CONTROL RACIONAL Y PÉRDIDA DE CONTROL

Existen numerosas influencias negativas que desvían nuestros pensamientos y acciones de nuestros objetivos. Experimentamos solo un rango limitado de acciones libres y consistencias en la cognición, debido a las influencias internas y externas. Por ejemplo, nuestras emociones pueden influir en nuestros pensamientos sobre otras personas. Gottman (1999) menciona la «anulación del sentimiento negativo», que sucede cuando emociones negativas como el odio o la desconfianza filtran la interacción positiva en nuestras relaciones interpersonales.

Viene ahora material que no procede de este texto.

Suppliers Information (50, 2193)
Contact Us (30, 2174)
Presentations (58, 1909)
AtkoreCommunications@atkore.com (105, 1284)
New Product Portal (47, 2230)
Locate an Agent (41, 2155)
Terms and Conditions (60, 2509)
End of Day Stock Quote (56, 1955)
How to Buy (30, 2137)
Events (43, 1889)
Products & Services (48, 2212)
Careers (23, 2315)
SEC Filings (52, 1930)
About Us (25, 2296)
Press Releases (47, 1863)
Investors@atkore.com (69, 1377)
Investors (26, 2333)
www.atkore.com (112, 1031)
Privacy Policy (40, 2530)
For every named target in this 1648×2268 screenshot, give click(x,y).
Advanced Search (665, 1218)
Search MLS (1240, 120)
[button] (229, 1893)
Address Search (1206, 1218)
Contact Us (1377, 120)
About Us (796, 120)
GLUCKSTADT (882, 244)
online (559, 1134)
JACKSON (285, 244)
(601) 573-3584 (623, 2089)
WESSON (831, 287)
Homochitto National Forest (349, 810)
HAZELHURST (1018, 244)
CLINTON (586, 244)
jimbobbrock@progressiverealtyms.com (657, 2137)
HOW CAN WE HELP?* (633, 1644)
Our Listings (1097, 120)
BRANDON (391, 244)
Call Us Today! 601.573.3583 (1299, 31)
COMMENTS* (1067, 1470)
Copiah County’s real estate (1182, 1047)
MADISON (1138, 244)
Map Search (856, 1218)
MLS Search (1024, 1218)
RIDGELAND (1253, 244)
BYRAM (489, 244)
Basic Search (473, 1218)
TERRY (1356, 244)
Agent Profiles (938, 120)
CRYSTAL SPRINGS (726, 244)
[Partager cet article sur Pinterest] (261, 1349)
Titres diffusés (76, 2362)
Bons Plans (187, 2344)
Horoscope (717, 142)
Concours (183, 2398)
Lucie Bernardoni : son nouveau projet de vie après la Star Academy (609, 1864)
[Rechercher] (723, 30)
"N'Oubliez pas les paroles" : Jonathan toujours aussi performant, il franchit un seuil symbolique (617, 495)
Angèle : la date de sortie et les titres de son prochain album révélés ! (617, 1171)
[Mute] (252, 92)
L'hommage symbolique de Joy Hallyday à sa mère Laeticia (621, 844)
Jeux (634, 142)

Por ejemplo, estas emociones pueden enturbiar la comunicación entre cónyuges, o entre padres e hijos. De esta manera, una persona no vería las dimensiones positivas de las palabras, hechos o intenciones, de su esposa o esposo. En casos graves, incluso los recuerdos pueden distorsionarse. También se produce una «anulación del sentimiento positivo» cuando las emociones positivas filtran las interacciones interpersonales negativas. Asimismo, los desórdenes biológicos, psicológicos o sociológicos pueden llevar a la pérdida o disminución de la capacidad racional de una persona para conseguir controlar sus emociones, cogniciones o acciones. Esta pérdida o reducción del control es también el resultado de lo que los cristianos reconocen como los efectos persistentes del pecado personal, social y original.

¿CUÁLES SON LOS LÍMITES Y VENTAJAS DEL AUTOCONTROL?

Debido a la caída del ser humano, la adquisición de virtudes que nos permiten dominar nuestras acciones también requiere la ayuda de las otras capacidades. Mientras que la sabiduría práctica se completa solo a través de la acción racional, también necesita el apoyo de las virtudes de la voluntad y las virtudes de las capacidades emocionales. Por ejemplo, las virtudes de las emociones (como la templanza o el autocontrol) requieren no solo tiempo y esfuerzo para desarrollarse sino también la ayuda de la razón, así como de la voluntad, la emoción, junto con la ayuda de los demás. Aunque el crecimiento en la virtud es ayudado por la gracia de Dios (CIC 2000, §1811), el desarrollo del autocontrol suele ir acompañado de una continua lucha interior (Rom 7:15-25). No obstante, es una experiencia común percibir que los seres humanos podemos desarrollar la capacidad de ejercer pensamientos responsables y llevar a cabo actos libres. Guiados por la razón correcta (pero no sin el esfuerzo ni sin el apoyo de la voluntad y la emoción), las personas podemos controlar directa e indirectamente nuestros pensamientos y acciones. Fuentes bíblicas y clásicas (Rom 1-2; Aristóteles, ca. 350 a. C./1941c; Platón, ca. 360 a. C./1961a), así como estudios recientes (Bandura, 1997; Damasio, 2010; Kahneman, Slovic y Tversky, 1982) coinciden en que los seres humanos pueden regularse a sí mismos de esta manera, aunque el autocontrol pueda ser incompleto y no satisfaga las expectativas propias, o de los demás. Además, por otra parte, la capacidad de control de uno mismo no es necesariamente proporcional a las medidas de inteligencia. Por ejemplo, un estudio empírico sobre la «autodisciplina» en los adolescentes (Duckworth y Seligman, 2005) determinó que los niveles de autocontrol entre los estudiantes de octavo grado eran un mejor predictor del rendimiento escolar que el coeficiente intelectual. El estudio llegó a la conclusión de que los niños que no hacían ejercicio de autodisciplina lograban un desarrollo más limitado de su potencial intelectual.